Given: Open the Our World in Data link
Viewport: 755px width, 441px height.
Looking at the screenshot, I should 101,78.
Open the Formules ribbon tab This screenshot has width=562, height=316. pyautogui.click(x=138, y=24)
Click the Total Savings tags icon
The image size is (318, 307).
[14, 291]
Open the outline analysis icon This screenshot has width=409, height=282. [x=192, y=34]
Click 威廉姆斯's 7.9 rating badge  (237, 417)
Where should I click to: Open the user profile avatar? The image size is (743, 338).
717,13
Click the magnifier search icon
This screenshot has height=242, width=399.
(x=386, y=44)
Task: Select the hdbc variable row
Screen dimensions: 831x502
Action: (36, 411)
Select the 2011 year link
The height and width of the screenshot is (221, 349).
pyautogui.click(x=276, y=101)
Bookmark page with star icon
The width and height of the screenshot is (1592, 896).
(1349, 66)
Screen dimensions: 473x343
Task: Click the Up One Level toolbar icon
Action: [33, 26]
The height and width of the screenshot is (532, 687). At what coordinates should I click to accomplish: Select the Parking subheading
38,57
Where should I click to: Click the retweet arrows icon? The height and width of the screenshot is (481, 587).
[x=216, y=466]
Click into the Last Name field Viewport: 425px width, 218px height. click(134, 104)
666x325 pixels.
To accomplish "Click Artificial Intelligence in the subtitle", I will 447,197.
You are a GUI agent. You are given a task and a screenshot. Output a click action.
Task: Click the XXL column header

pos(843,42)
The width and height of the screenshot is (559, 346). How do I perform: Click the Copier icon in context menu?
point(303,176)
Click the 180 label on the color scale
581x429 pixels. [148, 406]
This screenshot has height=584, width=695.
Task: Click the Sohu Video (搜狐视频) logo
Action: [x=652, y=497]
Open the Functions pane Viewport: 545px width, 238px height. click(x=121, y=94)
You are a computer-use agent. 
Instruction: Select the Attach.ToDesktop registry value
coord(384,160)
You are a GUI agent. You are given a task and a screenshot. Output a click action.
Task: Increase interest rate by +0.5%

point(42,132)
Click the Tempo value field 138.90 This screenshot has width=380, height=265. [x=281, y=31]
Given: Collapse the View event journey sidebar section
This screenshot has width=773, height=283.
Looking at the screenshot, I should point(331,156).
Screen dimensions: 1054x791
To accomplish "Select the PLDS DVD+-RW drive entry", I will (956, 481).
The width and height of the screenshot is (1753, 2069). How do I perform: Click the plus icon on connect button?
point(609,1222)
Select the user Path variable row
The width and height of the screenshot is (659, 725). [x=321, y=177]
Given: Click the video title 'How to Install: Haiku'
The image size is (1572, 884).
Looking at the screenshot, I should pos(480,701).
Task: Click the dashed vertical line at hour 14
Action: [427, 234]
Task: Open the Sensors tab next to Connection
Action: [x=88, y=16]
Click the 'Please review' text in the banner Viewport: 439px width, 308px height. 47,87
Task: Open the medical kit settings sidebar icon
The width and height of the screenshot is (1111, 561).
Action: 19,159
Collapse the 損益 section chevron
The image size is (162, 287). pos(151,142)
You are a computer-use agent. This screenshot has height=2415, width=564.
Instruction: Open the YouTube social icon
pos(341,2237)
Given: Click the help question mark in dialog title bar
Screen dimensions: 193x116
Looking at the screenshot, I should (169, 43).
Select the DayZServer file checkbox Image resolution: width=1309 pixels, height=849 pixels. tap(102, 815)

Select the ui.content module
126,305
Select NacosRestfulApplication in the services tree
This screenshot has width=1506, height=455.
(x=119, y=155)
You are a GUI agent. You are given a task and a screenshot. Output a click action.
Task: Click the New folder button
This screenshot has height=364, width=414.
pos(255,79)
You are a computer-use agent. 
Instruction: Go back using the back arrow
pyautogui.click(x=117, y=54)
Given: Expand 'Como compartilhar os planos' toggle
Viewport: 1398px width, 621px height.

------------------------------

_REQUIRED WORK_
Without changing a word, restate the whole listing.

_RESPONSE FOR THIS EXERCISE_
Given: Open the Our World in Data link
Viewport: 755px width, 441px height.
Looking at the screenshot, I should 101,78.
Open the Formules ribbon tab This screenshot has width=562, height=316. pyautogui.click(x=138, y=24)
Click the Total Savings tags icon
The image size is (318, 307).
[14, 291]
Open the outline analysis icon This screenshot has width=409, height=282. [x=192, y=34]
Click 威廉姆斯's 7.9 rating badge  (237, 417)
Where should I click to: Open the user profile avatar? The image size is (743, 338).
717,13
Click the magnifier search icon
This screenshot has height=242, width=399.
(x=386, y=44)
Task: Select the hdbc variable row
Screen dimensions: 831x502
Action: (36, 411)
Select the 2011 year link
The height and width of the screenshot is (221, 349).
pyautogui.click(x=276, y=101)
Bookmark page with star icon
The width and height of the screenshot is (1592, 896).
(1349, 66)
Screen dimensions: 473x343
Task: Click the Up One Level toolbar icon
Action: [33, 26]
The height and width of the screenshot is (532, 687). At what coordinates should I click to accomplish: Select the Parking subheading
38,57
Where should I click to: Click the retweet arrows icon? The height and width of the screenshot is (481, 587).
[x=216, y=466]
Click into the Last Name field Viewport: 425px width, 218px height. click(134, 104)
666x325 pixels.
To accomplish "Click Artificial Intelligence in the subtitle", I will 447,197.
You are a GUI agent. You are given a task and a screenshot. Output a click action.
Task: Click the XXL column header

pos(843,42)
The width and height of the screenshot is (559, 346). How do I perform: Click the Copier icon in context menu?
point(303,176)
Click the 180 label on the color scale
581x429 pixels. [148, 406]
This screenshot has height=584, width=695.
Task: Click the Sohu Video (搜狐视频) logo
Action: [x=652, y=497]
Open the Functions pane Viewport: 545px width, 238px height. click(x=121, y=94)
You are a computer-use agent. 
Instruction: Select the Attach.ToDesktop registry value
coord(384,160)
You are a GUI agent. You are given a task and a screenshot. Output a click action.
Task: Increase interest rate by +0.5%

point(42,132)
Click the Tempo value field 138.90 This screenshot has width=380, height=265. [x=281, y=31]
Given: Collapse the View event journey sidebar section
This screenshot has width=773, height=283.
Looking at the screenshot, I should point(331,156).
Screen dimensions: 1054x791
To accomplish "Select the PLDS DVD+-RW drive entry", I will (956, 481).
The width and height of the screenshot is (1753, 2069). How do I perform: Click the plus icon on connect button?
point(609,1222)
Select the user Path variable row
The width and height of the screenshot is (659, 725). [x=321, y=177]
Given: Click the video title 'How to Install: Haiku'
The image size is (1572, 884).
Looking at the screenshot, I should pos(480,701).
Task: Click the dashed vertical line at hour 14
Action: [427, 234]
Task: Open the Sensors tab next to Connection
Action: [x=88, y=16]
Click the 'Please review' text in the banner Viewport: 439px width, 308px height. 47,87
Task: Open the medical kit settings sidebar icon
The width and height of the screenshot is (1111, 561).
Action: 19,159
Collapse the 損益 section chevron
The image size is (162, 287). pos(151,142)
You are a computer-use agent. This screenshot has height=2415, width=564.
Instruction: Open the YouTube social icon
pos(341,2237)
Given: Click the help question mark in dialog title bar
Screen dimensions: 193x116
Looking at the screenshot, I should (169, 43).
Select the DayZServer file checkbox Image resolution: width=1309 pixels, height=849 pixels. tap(102, 815)

Select the ui.content module
126,305
Select NacosRestfulApplication in the services tree
This screenshot has width=1506, height=455.
(x=119, y=155)
You are a GUI agent. You are given a task and a screenshot. Output a click action.
Task: Click the New folder button
This screenshot has height=364, width=414.
pos(255,79)
You are a computer-use agent. 
Instruction: Go back using the back arrow
pyautogui.click(x=117, y=54)
Given: Expand 'Como compartilhar os planos' toggle
Viewport: 1398px width, 621px height.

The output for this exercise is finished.